_DIRECTIONS_. Below is a listing from which only part is wanted; return exactly the lines from the one with "Given: Click the" up to and including the one with "The width and".

_SUPPLIED RECORDS_.
[Start of section]
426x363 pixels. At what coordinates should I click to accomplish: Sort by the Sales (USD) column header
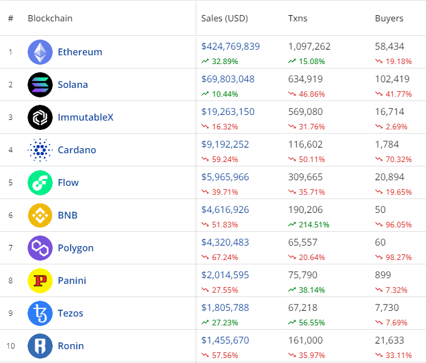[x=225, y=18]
[End of section]
[Start of section]
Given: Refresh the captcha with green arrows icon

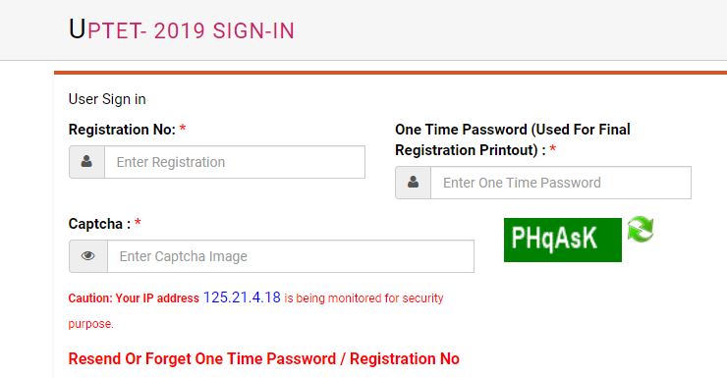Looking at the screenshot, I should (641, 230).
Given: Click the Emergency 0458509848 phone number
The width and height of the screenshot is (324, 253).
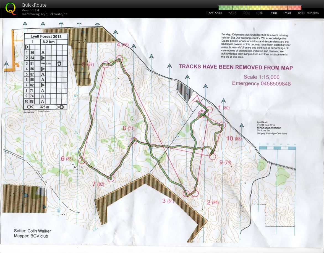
[End of section]
_ANSWER TO THIS PROBLEM_.
Given: Click the Emergency 0458509848 phone number
The width and height of the screenshot is (324, 253).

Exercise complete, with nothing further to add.